Instead of communicating password strength—specifically unpredictability—as ‘bits,’ let’s consider using slot machines as a metaphor. Bits of entropy are the traditional way of describing the randomness and variety, though it can be intimidating or too abstract for some users. It can also overlook that each ‘character’ in the equation is actually an entire word, since those are easier for users to remember. Slots are relatively simple machines which randomly rotate among variations of options and line up together like letters or words in a passphrase. So this metaphor may help users better understand the strength of their passwords.
Let’s imagine that slot players are thieves looking to steal the money in your bank account. Slot positions or wheels can be thought of as each character or word in your password or phrase. And the varieties of slot fruits represent the possible characters or words in your secret. Now if a player happens to line up each of them they’ll strike jackpot and get access to all your money. Preventing unwanted jackpots like that requires choosing passwords or phrases that are unpredictable.
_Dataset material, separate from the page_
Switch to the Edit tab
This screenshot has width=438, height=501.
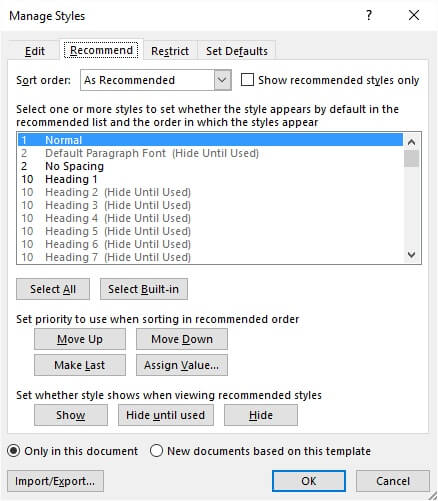(x=35, y=51)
So we want a lot of different fruit (characters/words), as many slot positions as practical (as long as possible), and no pattern among the slot choices (no relationship between them). More is stronger.
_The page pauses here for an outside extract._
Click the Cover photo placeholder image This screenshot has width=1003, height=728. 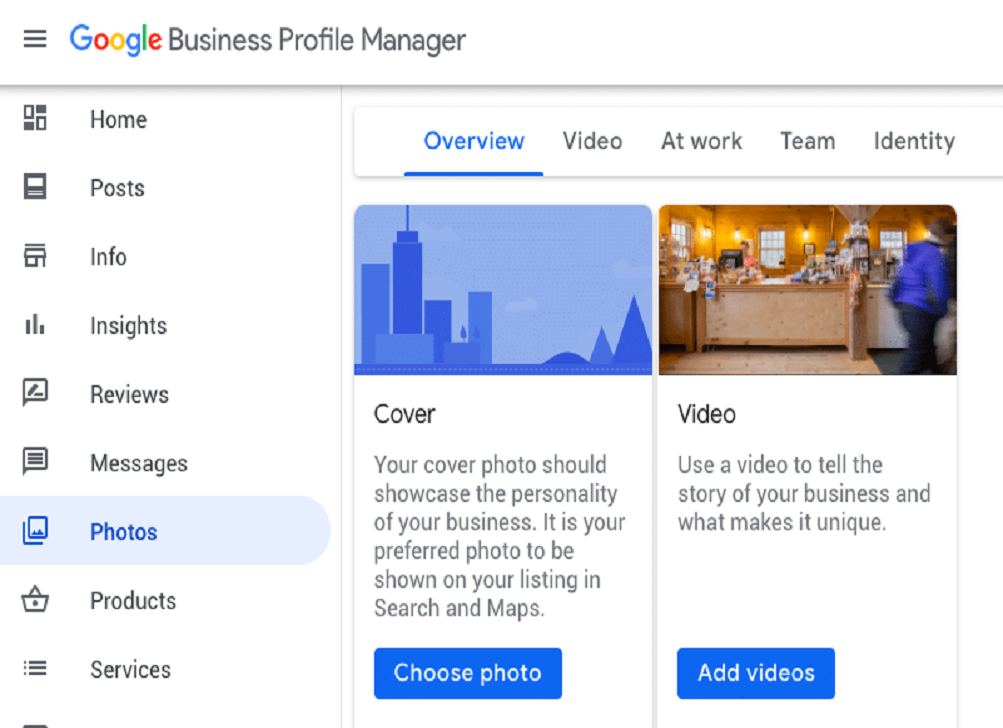(502, 289)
It’s important to keep in mind that if we choose a password as a collection of words (not random characters) then our ‘fruit’ or dictionary cannot be counted as each character. In that case it must be counted as each whole word. Attackers know that people often use words because of frequent passwords leaks. So any pattern we choose should be considered public knowledge.
Now, to gauge how strong a password (jackpot) is we can multiply the number of possible words/characters (fruit) together repeatedly, one for each slot position. Consider that three words with two slots is 3 x 3 or 9 possible values. Put another way we take it to the exponent: 3 ^ 2 = 9. Guessing randomly the attacker/player would probably hit the jackpot in half as much, on average. So that password would typically require 9 / 2 or 4.5 guesses to get right. That’s really weak.
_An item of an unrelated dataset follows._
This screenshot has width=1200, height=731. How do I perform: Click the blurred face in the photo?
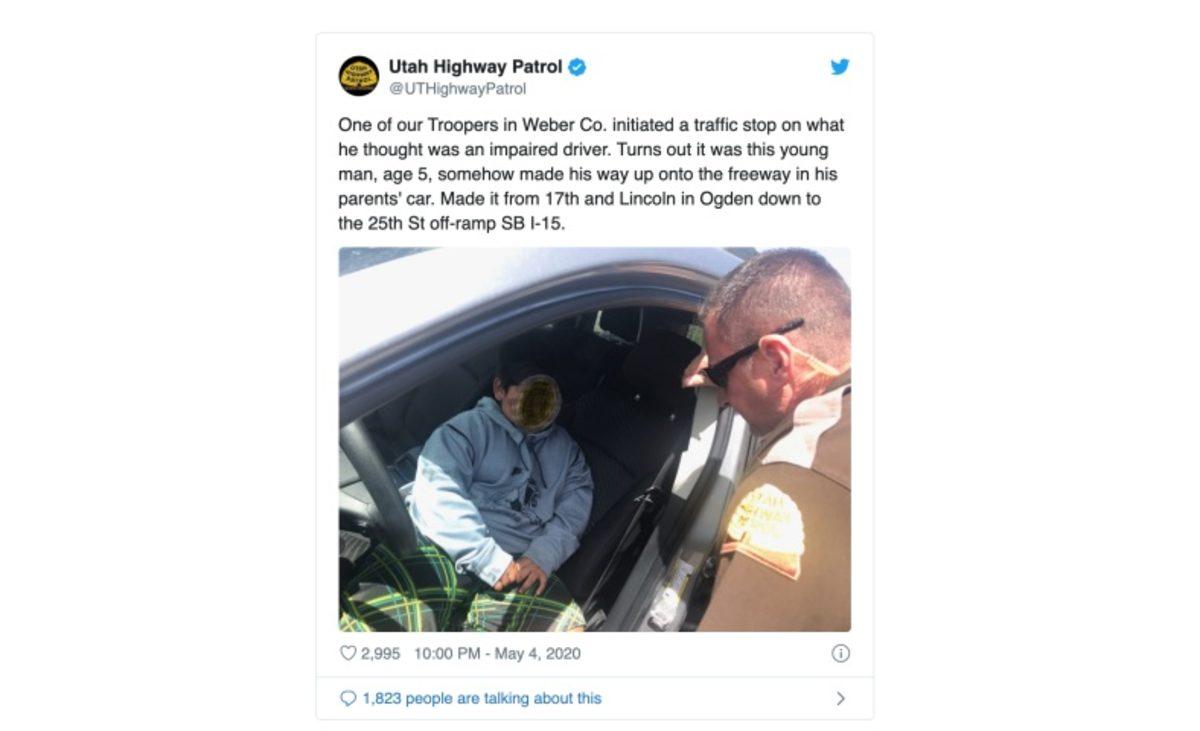point(540,403)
Expressing that as attempts gets out of hand quickly since at 1000 words/characters with 3 slots we’ve got 1,000 ^ 3 or 1,000,000,000 which is one billion. A dictionary or fruit basket of 10K with 5 slots would be 100,000,000,000,000,000,000 or one hundred quintillion, on average guessed in fifty quintillion attempts. If these numbers are too unwieldy we could use the ‘bits’ method to make these numbers easier to read and reason about. Then our 10,000-5-slot password would be log base 2 of 100 quintillion or about 66.4 bits. Still it would be important to remember to take care when filling in the ‘fruit’ or dictionary number to avoid counting characters when we’re actually using words.
Each of the password requirements (many kinds of ‘fruit’, multiple slot positions, unrelated ‘fruit’ choices) is important, and that makes strong password/phrase choices hard to remember. Typically we also have many accounts with a variety of website and services. Ideally each account should use a different, unrelated password than all the others. For this reason a password manager makes life more practical. Properly designed they can encrypt all the random passwords or phrases with one, strong-yet-memorable password. If you aren’t using one please try making it a part of your daily routine for a month. It could save you a lot of time and headache by avoiding the loss of your accounts or funds.